◆ Supplied passage:
[Start of section]

In the summer of 1968, Hampton was accused of assaulting a Good Humor truck driver, stealing $71 worth of ice cream, and giving it to schoolchildren for free, a charge he denied. That fall, Hampton and Bobby Rush (played by Darrell Britt-Gibson in the movie) organized the Chicago chapter of the Black Panther Party. That’s right around the time the movie starts. The film doesn’t get into the details of Hampton’s criminal trial, but it does imply that it was a setup to get him off the streets. That’s a fair implication: After Hampton was convicted in May of 1969, the trial judge indicated that he planned to sentence Hampton to probation—but when Cook County State’s Attorney Edward Hanrahan held a press conference railing against the light sentence, the judge took his cue from Hanrahan and sentenced Hampton to two to five years instead.
Hampton was in prison from May 27, 1969, until Aug. 13, when he was released on bond while the state supreme court considered his appeal. On the night of Aug. 14, he spoke at the Church of the Epiphany, a speech that was captured on film and forms a crucial scene in Judas and the Black Messiah. On Nov. 26, Hampton’s appeal was denied. Before he returned to prison, however, he was shot to death by police in his apartment early in the morning of Dec. 4, as seen in the film.
There is no better way to get a sense of Hampton’s personality than by checking out The Murder of Fred Hampton. The filmmakers behind the 1971 documentary set out to profile a rising political star, and they captured footage of Hampton’s speeches and conversations from before his death.

[End of section]

◆ What is required: Pick up the passage about Fred Hampton after its last sentence and write what comes next. The entries that come next are separate material and have no connection to the Fred Hampton passage.

(Stored data entries)
[Start of section]

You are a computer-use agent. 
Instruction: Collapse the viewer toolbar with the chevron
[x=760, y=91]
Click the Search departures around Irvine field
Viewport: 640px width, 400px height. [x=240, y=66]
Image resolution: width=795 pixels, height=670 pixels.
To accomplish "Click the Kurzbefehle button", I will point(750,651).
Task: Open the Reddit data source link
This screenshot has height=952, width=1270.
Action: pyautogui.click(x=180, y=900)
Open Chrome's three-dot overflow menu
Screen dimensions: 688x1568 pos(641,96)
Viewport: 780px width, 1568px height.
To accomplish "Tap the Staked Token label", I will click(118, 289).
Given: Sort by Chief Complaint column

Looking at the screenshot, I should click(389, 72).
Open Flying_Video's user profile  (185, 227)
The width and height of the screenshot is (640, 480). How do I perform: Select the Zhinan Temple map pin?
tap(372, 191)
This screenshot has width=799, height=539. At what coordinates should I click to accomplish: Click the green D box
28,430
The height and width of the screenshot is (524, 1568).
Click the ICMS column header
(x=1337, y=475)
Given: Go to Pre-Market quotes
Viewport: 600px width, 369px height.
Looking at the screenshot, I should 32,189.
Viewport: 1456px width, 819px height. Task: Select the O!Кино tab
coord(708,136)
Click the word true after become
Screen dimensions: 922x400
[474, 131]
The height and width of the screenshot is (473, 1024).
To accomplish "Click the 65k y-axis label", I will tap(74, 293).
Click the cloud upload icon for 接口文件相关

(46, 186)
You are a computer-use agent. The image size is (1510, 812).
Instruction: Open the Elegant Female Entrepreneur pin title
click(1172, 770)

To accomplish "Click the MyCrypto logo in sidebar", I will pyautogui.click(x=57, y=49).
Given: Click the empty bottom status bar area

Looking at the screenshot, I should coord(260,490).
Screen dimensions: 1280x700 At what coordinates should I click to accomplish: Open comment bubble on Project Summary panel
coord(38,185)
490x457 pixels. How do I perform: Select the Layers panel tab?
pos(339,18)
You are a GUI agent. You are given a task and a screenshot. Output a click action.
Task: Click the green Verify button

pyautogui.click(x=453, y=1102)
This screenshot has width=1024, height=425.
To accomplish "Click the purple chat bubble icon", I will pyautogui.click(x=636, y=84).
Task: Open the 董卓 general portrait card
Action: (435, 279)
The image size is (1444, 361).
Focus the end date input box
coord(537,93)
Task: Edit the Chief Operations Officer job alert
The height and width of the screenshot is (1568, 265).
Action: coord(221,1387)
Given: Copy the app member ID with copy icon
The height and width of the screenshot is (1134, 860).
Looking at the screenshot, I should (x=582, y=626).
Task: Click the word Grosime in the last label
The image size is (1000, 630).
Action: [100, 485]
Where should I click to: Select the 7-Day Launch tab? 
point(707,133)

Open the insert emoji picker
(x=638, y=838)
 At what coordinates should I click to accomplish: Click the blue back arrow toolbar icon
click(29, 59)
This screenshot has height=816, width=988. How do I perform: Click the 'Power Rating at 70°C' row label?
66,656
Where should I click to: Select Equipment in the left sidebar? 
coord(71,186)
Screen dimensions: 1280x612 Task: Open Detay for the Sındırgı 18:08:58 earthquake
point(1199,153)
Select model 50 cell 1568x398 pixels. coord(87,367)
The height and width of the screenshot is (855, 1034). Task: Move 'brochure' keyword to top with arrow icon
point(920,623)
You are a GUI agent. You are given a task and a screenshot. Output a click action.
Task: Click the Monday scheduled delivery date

[End of section]

◆ Task result:
William O’Neal

William O’Neal (Lakeith Stanfield), the FBI informant who provided the information used to organize Fred Hampton’s killing, kept an extremely low profile both before and after Hampton’s death, but his character in the film is consistent with the known facts. Stanfield spoke with Slate’s Allegra Frank about preparing for the role with so little primary source material to draw from. O’Neal gave only one interview about his time with the Panthers, to PBS for the second season of Eyes on the Prize, a documentary series about the civil rights movement. The series only used short clips from O’Neal’s interview, but Washington University in St. Louis has a transcript of the full conversation, and Judas and the Black Messiah incorporates unused footage from the interview to give a fuller picture of O’Neal.*
In O’Neal’s telling, sometime in 1967, when he was 17 or 18 years old, he and a friend stole a car, drove it across state lines to Michigan, left their real names and addresses at a pool hall that required a sign-in sheet to play, then promptly crashed the car. Three months later, FBI agent Roy Mitchell contacted O’Neal, told him he knew he’d stolen the car, and offered him the opportunity to avoid prosecution by working as an informant. The 1973 Chicago Tribune article that revealed O’Neal was an informant told the story a little differently: In their version, in 1968 a Chicago police officer pulled O’Neal over in a stolen car, at which point he “calmly told the arresting policeman that he was an FBI agent, and produced phony identification to prove it,” which got him handed over to the feds. Judas and the Black Messiah basically follows the Tribune’s version, with a flourish: The movie has O’Neal using the fake FBI badge to steal the car in the first place, telling the owners the car had been reported stolen and then taking it himself.
After O’Neal agreed to work for Mitchell, he was asked to join the Black Panther Party and pass information about the Chicago chapter’s activities back to the FBI. The film’s characterization of O’Neal’s time with the Panthers aligns with the memories of people who knew him in that context, and in retrospect, it seems likely he was acting not just as a spy but as a provocateur. Here’s how attorney Jeffrey Haas, author of The Assassination of Fred Hampton, described learning in 1973 that O’Neal was an informant:
Like a lover who discovers betrayal, I reconsidered O’Neal’s behavior in light of the new disclosure. It fit uncomfortably well. He always had money; he was constantly offering to chauffeur Fred and [Bobby] Rush and Deborah [Johnson] in his big car; he never attended political education classes and pushed actions over thought and politics; he advocated the most militaristic line; he often carried a gun; he was constantly suggesting other Panthers engage in criminal activities; he was at Fred’s apartment the night before the raid when everyone else had dinner. Then he left.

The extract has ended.